**Materials provided**
****************
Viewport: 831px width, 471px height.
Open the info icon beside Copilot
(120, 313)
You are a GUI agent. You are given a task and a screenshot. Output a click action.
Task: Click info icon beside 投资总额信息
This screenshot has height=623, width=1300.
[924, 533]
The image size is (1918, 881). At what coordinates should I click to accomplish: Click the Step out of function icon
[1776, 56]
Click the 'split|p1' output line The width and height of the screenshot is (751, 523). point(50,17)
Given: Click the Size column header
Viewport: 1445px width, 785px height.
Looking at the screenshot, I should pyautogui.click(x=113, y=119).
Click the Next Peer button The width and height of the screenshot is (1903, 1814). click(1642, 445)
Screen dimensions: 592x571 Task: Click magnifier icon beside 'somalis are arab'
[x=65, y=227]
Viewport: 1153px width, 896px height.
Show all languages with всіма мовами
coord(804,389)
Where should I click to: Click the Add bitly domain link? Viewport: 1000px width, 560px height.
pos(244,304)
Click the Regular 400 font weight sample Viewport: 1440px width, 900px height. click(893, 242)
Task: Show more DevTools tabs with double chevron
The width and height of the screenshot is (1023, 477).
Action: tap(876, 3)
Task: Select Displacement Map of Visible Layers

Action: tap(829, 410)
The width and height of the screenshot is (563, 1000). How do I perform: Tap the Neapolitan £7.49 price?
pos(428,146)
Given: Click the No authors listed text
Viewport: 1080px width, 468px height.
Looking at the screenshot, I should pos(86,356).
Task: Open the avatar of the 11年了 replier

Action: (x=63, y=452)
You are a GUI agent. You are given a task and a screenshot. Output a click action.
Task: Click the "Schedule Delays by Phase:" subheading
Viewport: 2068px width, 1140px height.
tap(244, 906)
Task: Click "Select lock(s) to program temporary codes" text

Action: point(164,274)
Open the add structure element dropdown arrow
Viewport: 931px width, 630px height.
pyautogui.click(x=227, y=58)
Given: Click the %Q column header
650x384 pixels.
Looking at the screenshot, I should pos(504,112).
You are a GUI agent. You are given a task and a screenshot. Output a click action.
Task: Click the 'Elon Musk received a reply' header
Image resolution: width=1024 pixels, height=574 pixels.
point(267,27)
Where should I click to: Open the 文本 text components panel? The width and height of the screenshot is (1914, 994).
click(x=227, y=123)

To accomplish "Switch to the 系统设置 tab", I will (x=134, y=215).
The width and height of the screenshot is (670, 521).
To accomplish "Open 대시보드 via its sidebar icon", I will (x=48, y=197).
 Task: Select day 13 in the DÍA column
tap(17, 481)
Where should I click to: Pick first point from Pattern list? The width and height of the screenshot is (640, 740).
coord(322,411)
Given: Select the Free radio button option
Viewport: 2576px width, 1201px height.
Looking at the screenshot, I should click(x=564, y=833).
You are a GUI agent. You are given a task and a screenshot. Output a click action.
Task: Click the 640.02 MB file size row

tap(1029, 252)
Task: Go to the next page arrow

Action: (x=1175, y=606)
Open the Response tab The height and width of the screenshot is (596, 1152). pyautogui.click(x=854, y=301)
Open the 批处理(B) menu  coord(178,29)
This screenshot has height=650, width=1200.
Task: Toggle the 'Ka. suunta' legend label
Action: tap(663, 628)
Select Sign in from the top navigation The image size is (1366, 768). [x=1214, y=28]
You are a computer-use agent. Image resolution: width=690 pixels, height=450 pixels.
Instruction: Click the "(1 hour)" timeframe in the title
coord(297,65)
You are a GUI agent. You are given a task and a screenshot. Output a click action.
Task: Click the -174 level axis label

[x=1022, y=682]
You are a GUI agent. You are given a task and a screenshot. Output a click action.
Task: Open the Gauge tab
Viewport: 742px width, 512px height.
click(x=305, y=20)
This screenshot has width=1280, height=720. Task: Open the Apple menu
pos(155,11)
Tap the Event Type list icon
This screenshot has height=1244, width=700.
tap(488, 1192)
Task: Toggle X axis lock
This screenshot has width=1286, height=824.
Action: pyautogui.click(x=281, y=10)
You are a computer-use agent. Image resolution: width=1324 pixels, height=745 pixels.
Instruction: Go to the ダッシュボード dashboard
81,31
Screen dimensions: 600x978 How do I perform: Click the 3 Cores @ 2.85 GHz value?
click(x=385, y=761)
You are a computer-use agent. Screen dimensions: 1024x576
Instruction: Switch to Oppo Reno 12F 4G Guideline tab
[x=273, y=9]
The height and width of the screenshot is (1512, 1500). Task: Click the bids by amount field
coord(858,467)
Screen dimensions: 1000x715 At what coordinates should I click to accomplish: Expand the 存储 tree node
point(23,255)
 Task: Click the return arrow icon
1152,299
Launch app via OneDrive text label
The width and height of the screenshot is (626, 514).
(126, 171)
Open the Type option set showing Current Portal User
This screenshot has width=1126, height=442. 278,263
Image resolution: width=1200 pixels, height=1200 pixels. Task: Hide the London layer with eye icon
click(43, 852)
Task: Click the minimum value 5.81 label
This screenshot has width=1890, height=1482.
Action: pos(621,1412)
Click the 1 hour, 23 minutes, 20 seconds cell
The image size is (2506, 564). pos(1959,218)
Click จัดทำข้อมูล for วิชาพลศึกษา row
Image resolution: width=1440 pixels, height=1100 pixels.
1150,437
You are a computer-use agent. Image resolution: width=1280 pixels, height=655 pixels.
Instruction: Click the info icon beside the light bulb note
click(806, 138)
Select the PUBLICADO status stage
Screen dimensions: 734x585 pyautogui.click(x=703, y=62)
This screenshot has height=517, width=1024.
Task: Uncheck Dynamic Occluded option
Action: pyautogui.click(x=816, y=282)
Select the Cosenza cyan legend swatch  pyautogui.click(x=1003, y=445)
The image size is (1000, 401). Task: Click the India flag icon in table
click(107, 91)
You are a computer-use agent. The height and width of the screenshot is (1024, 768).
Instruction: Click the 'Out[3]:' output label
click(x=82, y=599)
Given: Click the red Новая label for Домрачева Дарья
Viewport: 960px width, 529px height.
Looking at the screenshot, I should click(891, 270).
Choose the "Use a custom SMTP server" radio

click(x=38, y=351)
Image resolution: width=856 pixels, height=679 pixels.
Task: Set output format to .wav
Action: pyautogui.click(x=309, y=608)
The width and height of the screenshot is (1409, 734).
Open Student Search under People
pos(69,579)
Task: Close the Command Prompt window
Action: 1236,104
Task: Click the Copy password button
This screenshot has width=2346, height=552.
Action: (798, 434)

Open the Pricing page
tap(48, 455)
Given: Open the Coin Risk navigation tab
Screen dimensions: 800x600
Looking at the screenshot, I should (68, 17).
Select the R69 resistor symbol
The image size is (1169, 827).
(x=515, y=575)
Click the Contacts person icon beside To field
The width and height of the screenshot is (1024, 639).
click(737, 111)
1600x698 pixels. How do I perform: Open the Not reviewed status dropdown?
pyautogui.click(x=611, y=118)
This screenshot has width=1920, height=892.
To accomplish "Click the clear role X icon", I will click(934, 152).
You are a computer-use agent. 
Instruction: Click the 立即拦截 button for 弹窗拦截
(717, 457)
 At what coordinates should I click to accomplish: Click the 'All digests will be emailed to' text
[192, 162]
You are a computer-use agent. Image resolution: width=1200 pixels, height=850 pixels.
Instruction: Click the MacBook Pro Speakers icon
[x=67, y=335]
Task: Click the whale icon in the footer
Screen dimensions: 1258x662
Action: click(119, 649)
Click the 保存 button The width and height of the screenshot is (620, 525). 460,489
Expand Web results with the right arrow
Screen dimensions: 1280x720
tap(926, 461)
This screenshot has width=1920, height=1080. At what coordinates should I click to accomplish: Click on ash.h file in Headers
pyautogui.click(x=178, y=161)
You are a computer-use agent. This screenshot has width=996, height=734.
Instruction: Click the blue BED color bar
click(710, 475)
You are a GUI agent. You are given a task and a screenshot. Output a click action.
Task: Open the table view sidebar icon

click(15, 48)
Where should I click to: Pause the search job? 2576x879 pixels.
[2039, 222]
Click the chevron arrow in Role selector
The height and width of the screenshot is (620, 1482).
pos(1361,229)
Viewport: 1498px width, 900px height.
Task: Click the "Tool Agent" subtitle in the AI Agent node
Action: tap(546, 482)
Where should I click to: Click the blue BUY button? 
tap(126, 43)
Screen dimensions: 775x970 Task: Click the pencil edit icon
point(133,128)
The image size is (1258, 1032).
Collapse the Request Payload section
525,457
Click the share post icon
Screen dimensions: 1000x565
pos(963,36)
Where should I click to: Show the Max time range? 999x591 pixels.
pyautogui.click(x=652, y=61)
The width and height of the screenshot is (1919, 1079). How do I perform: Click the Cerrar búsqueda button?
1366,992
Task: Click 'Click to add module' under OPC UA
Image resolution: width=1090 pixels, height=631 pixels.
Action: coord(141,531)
****************
**Try it**
Copy out, word for word, the part of the entries above that begins at the line with "Instruction: Click the blue BED color bar" and ends at the line with "Click the chevron arrow in Role selector", including both.

**The completed task**
Instruction: Click the blue BED color bar
click(710, 475)
You are a GUI agent. You are given a task and a screenshot. Output a click action.
Task: Open the table view sidebar icon

click(15, 48)
Where should I click to: Pause the search job? 2576x879 pixels.
[2039, 222]
Click the chevron arrow in Role selector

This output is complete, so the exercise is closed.